Une logistique compliquée et qui coûte chère
« Afrimarket était en pleine croissance, expliquait Rania BELKAHIA, la fondatrice du dernier concurrent de Jumia au moment de mettre la clé sous la porte en septembre 2019. Mais il lui fallait encore une injection de capitaux importante pour atteindre une taille critique qui nous aurait permis de nous maintenir sur ce marché. » Une taille critique qui permettrait de surpasser les problèmes inhérents au e-commerce en Afrique et de devenir rentable. On peut citer entre autres, une logistique compliquée par manque d'adressage et coûteuse du fait du manque d'infrastructures, un manque de confiance des utilisateurs dans la commande en ligne ou encore de faibles marges.
Aujourd'hui, Jumia dépense plus pour expédier ses produits que ce qu'elle ne gagne en les vendant. Pour diminuer ses dépenses, Jumia développe des points relais avec des partenariats comme avec des stations-service. Un changement dans la méthode de paiement des livraisons lui a aussi permis de sauver 1 million d'euros depuis le mois d'avril. Enfin le groupe a annoncé ouvrir son réseau de logistique à des tiers, qui jusqu'alors ne pouvaient en disposer s'ils n'étaient pas inscrits sur la plateforme. Et Jumia devient de fait, avec ses 300 entreprises de coursiers partenaires et ses 110 000 m² d'entrepôts, l'un des plus grands du secteur sur le continent. Entre septembre 2019 et septembre 2020, l'entreprise a ainsi diminué ses dépenses d'exécution de 20%. Ajouter à cela une diminution de ses dépenses publicitaires, et voilà Jumia qui a réussi à diminuer de 50% ses pertes avant intérêts, impôts, dépréciation et amortissement entre septembre 2019 et septembre 2020.
« La pandémie n'a pas (…) accéléré l'adoption du e-commerce à un niveau panafricain »
Car côté ventes, le temps n'est pas à la fête, avec une chute de près de 18% du chiffre d'affaires sur l'année, « dû à un changement de stratégie », explique l'entreprise. S'il était légitime de penser que la pandémie de Covid-19 aurait pu donner un coup de main inattendu à l'entreprise comme l'annonçaient plusieurs responsables régionaux, les chiffres du troisième trimestre ne confirment pas cette tendance. Le nombre de consommateurs a bien augmenté de 22,8% entre septembre 2019 et septembre 2020, mais le nombre de commandes a lui baissé de 5% pour atteindre 6,6 millions. La firme l'explique par un « impact négatif sur le sentiment des consommateurs », qui s'explique, aussi et sans doute, par une baisse de revenus des consommateurs pendant cette période.
Pour les dirigeants de Jumia, « la pandémie n'a pas drastiquement changé le comportement des consommateurs sur notre plateforme ni accéléré l'adoption du e-commerce à un niveau panafricain. » Un réel coup dur que Jumia compte compenser à grand renfort d'événements comme le Jumia Brands Festival organisé avec le concours de 200 marques internationales pour des prix très bas. En Egypte, les ventes ont bondi de 70% pendant cette période. La plateforme cherche à généraliser ce type d'opération, avec les World Food Day au mois d'octobre ou le Black Friday qui a duré trois semaines en novembre et a été annoncé à grand renfort de publicités. Une méthode également pour fidéliser ses clients.
Pour pallier ces pertes Jumia se diversifie notamment par sa banque mobile JumiaPay, qui est devenue l'un des grands espoirs de la direction ces derniers mois. Une hausse du volume de transaction de 50% pour atteindre 48 millions d'euros est à noter. Un système de jeux vidéo sur smartphones avec un abonnement mensuel a également été lancé il y un mois. Une preuve que le e-commerce ne sera sans doute pas la voie de la rentabilité du groupe… du moins pour le moment.

───

Consigne: Recopiez mot pour mot le passage de l'extrait sur Jumia qui commence par « Une logistique compliquée et » et va jusqu'à « de faibles marges. ». Les enregistrements qui suivent n'ont aucun rapport avec l'extrait.

Données à examiner:
───

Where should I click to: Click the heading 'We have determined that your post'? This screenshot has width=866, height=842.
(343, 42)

───

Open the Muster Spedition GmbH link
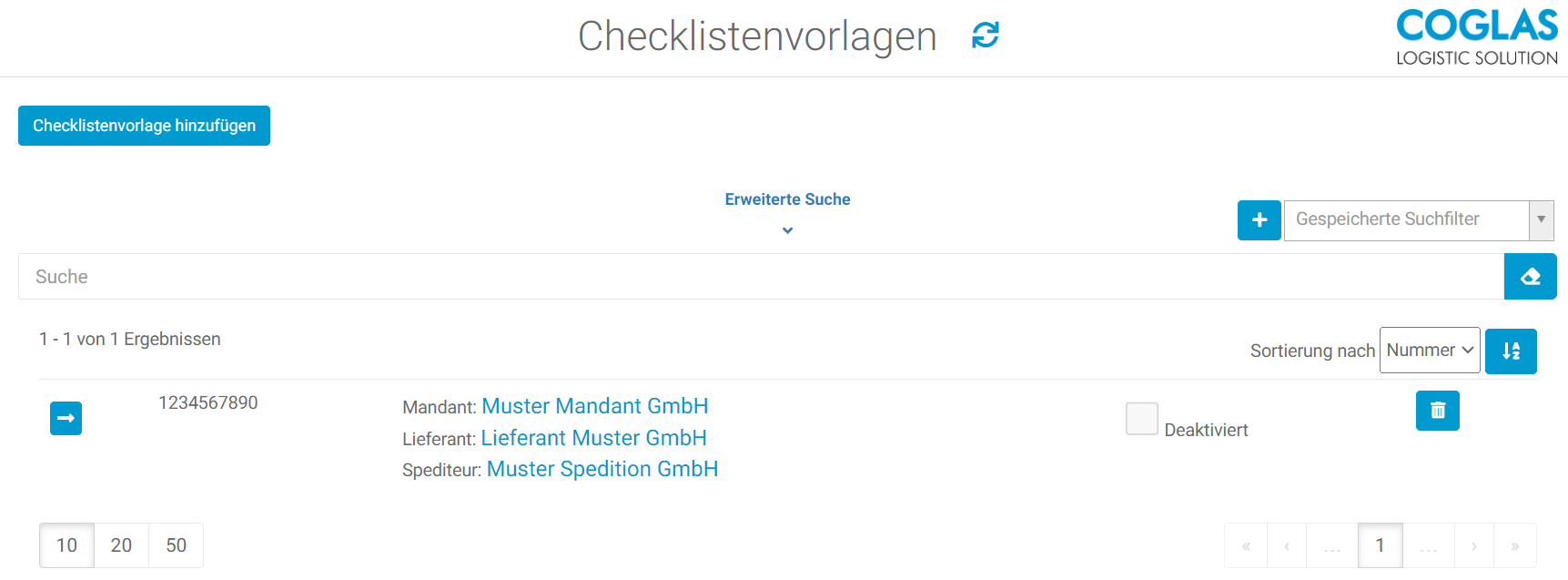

───

Résultat:
Une logistique compliquée et qui coûte chère
« Afrimarket était en pleine croissance, expliquait Rania BELKAHIA, la fondatrice du dernier concurrent de Jumia au moment de mettre la clé sous la porte en septembre 2019. Mais il lui fallait encore une injection de capitaux importante pour atteindre une taille critique qui nous aurait permis de nous maintenir sur ce marché. » Une taille critique qui permettrait de surpasser les problèmes inhérents au e-commerce en Afrique et de devenir rentable. On peut citer entre autres, une logistique compliquée par manque d'adressage et coûteuse du fait du manque d'infrastructures, un manque de confiance des utilisateurs dans la commande en ligne ou encore de faibles marges.